So politisch verständlich das auch sein mag: Ohne Heranführen der Altmieten („Friedenszinse”) an das Marktpreisniveau, oder wenigstens an die für die Erhaltung des Hauses notwendigen Quadratmeterkosten in einem überschaubaren Zeitraum wird das Angebot an Altwohnungen nicht steigen. (Derzeit wechseln nur etwas mehr als 2.000 Altwohnungen pro Jahr ihren Besitzer!)

Wie der Wirtschaftspublizist Horst Knapp wiederholt nachgewiesen hat, dürfte die Wohnungsnot eigentlich nicht steigen: Trotz der Tendenz zu Single-Haushalten ist in den letzten Jahrzehnten die Zahl der Wohnungen schneller als die Zahl der Haushalte gestiegen. Es gibt also offenkundig weniger einen Fehlbestand als eine Fehlbelegung.
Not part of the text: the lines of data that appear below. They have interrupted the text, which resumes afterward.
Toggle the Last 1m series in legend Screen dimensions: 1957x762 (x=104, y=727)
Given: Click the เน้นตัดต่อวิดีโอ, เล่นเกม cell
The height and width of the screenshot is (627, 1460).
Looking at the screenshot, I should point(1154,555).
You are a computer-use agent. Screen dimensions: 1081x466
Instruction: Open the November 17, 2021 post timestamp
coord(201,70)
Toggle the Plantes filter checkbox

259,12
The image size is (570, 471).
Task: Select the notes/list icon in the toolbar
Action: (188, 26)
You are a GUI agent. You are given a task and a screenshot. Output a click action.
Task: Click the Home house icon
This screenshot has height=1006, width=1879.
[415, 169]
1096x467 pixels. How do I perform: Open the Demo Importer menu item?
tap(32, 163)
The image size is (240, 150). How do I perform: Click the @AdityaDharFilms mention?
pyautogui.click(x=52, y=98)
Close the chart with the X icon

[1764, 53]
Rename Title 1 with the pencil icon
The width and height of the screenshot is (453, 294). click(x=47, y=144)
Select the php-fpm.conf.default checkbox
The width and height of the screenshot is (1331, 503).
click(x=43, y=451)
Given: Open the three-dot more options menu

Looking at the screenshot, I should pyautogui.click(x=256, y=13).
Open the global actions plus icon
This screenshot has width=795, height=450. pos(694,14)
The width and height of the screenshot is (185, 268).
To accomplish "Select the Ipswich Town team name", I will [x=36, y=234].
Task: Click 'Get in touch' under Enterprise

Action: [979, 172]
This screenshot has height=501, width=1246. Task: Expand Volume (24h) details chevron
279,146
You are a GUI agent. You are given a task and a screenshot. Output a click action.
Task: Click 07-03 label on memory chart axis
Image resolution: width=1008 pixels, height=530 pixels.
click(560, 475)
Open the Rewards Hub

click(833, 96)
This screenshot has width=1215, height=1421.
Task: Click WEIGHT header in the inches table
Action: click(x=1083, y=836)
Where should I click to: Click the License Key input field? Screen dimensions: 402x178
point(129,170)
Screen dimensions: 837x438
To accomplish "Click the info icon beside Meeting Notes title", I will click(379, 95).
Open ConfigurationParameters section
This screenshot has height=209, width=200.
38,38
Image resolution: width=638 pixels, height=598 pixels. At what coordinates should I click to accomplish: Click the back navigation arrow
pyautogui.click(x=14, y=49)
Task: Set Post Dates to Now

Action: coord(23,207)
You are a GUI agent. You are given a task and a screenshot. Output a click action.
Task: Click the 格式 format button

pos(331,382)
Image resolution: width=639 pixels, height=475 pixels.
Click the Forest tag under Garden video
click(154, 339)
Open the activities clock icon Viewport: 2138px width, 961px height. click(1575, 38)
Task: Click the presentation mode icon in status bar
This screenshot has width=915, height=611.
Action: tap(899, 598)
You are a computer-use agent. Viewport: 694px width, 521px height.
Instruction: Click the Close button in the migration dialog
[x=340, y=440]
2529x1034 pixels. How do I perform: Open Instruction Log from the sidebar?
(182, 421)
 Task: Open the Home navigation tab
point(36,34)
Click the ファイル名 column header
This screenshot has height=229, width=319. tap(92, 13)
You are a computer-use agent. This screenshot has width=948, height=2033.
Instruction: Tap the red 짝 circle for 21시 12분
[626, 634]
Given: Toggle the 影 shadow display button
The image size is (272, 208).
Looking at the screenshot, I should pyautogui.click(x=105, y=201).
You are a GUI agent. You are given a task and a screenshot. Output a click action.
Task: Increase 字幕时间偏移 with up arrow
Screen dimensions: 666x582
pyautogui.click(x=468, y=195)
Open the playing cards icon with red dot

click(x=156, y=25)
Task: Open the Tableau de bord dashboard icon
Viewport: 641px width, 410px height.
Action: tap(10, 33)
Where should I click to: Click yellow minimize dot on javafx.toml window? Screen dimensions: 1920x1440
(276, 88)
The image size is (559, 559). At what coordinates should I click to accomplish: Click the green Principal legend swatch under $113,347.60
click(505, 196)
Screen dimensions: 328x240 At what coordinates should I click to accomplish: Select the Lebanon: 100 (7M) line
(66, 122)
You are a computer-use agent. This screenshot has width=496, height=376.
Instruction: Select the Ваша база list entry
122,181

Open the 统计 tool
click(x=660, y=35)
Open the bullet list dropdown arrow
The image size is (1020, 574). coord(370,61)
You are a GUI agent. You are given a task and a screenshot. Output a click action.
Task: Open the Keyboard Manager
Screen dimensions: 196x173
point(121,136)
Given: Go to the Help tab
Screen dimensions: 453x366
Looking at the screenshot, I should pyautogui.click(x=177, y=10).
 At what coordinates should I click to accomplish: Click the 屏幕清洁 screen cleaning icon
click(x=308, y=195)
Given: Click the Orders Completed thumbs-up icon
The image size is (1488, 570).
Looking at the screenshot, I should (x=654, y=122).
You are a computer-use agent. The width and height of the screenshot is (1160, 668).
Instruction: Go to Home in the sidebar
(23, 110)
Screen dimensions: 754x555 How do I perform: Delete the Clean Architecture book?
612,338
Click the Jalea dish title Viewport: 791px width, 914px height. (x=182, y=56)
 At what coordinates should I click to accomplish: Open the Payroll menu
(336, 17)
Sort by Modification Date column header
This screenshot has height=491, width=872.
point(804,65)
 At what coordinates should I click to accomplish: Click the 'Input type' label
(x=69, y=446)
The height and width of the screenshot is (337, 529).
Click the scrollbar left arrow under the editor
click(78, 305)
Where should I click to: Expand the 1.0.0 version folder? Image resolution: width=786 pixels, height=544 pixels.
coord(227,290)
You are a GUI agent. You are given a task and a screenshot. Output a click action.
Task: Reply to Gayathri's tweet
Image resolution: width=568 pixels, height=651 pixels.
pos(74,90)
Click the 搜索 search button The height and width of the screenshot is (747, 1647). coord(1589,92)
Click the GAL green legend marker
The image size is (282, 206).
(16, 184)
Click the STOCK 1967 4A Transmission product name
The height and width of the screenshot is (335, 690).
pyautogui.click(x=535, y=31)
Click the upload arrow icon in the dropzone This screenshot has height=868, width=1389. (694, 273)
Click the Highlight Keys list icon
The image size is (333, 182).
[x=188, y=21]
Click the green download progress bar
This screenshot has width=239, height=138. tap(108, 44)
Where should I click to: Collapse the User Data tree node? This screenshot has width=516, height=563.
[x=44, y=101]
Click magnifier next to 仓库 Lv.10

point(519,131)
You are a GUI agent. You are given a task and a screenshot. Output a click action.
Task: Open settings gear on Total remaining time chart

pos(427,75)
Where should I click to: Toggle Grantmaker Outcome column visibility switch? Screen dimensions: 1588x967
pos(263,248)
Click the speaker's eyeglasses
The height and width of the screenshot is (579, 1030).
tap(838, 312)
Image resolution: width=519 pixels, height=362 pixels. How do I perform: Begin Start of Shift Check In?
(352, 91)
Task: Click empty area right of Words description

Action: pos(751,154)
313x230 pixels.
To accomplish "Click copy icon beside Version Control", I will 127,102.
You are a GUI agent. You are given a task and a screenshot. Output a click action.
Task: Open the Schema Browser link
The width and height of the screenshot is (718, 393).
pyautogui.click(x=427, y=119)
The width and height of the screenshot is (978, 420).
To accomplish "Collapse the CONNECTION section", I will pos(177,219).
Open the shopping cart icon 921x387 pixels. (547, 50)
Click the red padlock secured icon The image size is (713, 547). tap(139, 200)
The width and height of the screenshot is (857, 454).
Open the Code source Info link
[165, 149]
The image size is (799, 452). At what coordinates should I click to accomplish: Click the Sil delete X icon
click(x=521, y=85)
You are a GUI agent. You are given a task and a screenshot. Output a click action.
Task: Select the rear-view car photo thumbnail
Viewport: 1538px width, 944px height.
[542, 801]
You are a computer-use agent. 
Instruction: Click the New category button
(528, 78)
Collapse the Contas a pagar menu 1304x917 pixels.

Aufgrund der lächerlichen Kosten von Friedenszinswohnungen werden diese über Jahrzehnte als Zweitwohnsitz oder als spätere Wohnung für die Kinder gehortet. Und daran wird sich klarerweise durch eine Begrenzung der Mieten bei Neuvermietungen nichts ändern.

Das Leugnen der Kostenwahrheit bei Altmieten ist auch der Grund für ein anderes Paradoxon: Als Begründung für staatlich verordnete Mietobergrenzen wird immer wieder ins Treffen geführt, daß es nicht angehe, daß junge Familien 50 Prozent und mehr ihres Einkommens für die Miete aufwenden müssen. Da im Durchschnitt die Österreicher laut Statistischem Zentralamt aber nur rund 17 Prozent ihres Einkommens für die Miete ausgeben - und damit bestenfalls im europäischen Mittelfeld liegen -, kann man sich unschwer ausrechnen, wie wenig die Beati possidentes für ihre Friedenszinswohnungen ausgeben. Daß die glücklichen Besitzer der Billigwohnungen dann meist auch noch die Einkommensstärkeren, weil bereits beruflich Arrivierten sind, macht die Sache noch problematischer.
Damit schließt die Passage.